The word cancer still gives me shivers to this day and I think it always will. Although I have got past what it has done to me physically, I don’t think I will get over what it has done to me mentally.
The aftermath is something you learn to live with rather than accept and get over. It becomes a part of you whether you try to block it out or not, so finding space for it and learning to live with it just makes it that bit easier.
I was diagnosed with bowel cancer in 2012 and to say it was a massive shock is an understatement! I had issues for a while such as bloating, constipation and stomach pain and I had been to the doctors many times and was told it was IBS. It wasn’t until I had a rectal prolapse and this was investigated with a flexible sigmoidoscopy and a tumour was found. I was then sent for a colonoscopy where I had biopsies taken of the tumour and then given the news I had bowel cancer.
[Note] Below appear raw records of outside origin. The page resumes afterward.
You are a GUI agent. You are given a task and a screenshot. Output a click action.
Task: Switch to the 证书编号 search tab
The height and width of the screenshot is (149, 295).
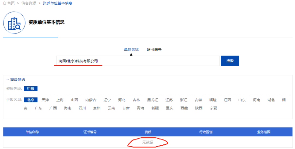tap(154, 50)
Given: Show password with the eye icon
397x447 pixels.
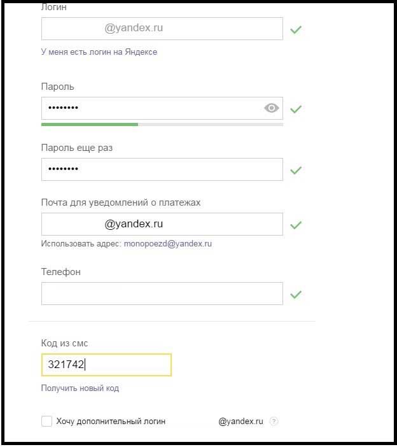Looking at the screenshot, I should pos(272,108).
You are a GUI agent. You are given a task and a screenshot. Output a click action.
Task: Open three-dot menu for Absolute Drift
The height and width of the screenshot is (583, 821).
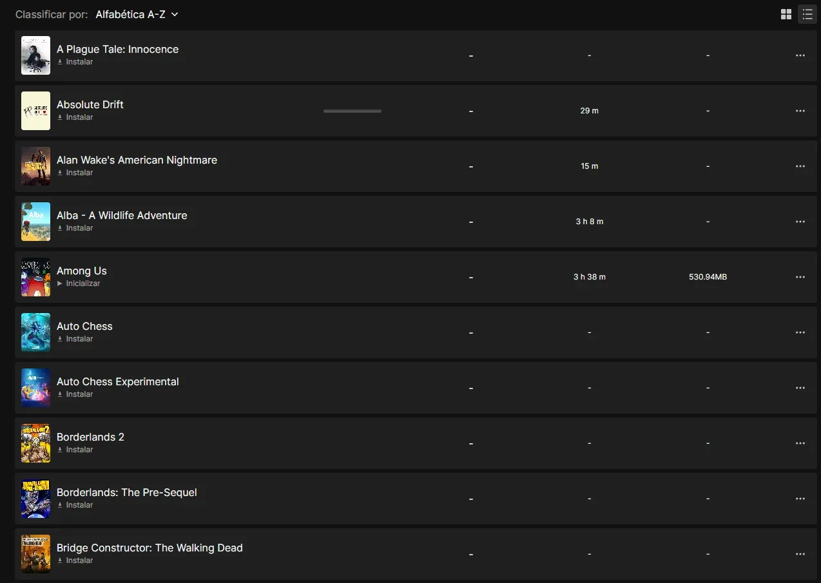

I was 27 at the time and had just got married so it felt like what should have been the happiest time of my life was taken over by this disease. I had only ever heard the bad stories about cancer so my whole world was shook and the unknown of what was next for me was terrifying. I did have other symptoms that I didn’t know was bowel cancer symptoms such as narrow stools, but I always had imagined bowel cancer to be more running to the toilet than constipation.
After appointments, scans and discussions, I had my procedure where a section of my bowel was removed to take away the tumour and then reattached back together. This was the beginning of a long road ahead both mentally and physically. After this my bowels were constantly playing up; onstipation, bloating and pain was an issue and I went on to have two further surgeries with the last one being when I got my ileostomy.
Cancer has left me with many different things; hope being one of them as without hope you have nothing. I have gained friendships and met others who just get it. It has taught me to appreciate life and the small everyday things and how easily and quickly this can change and be taken away in a blink of an eye.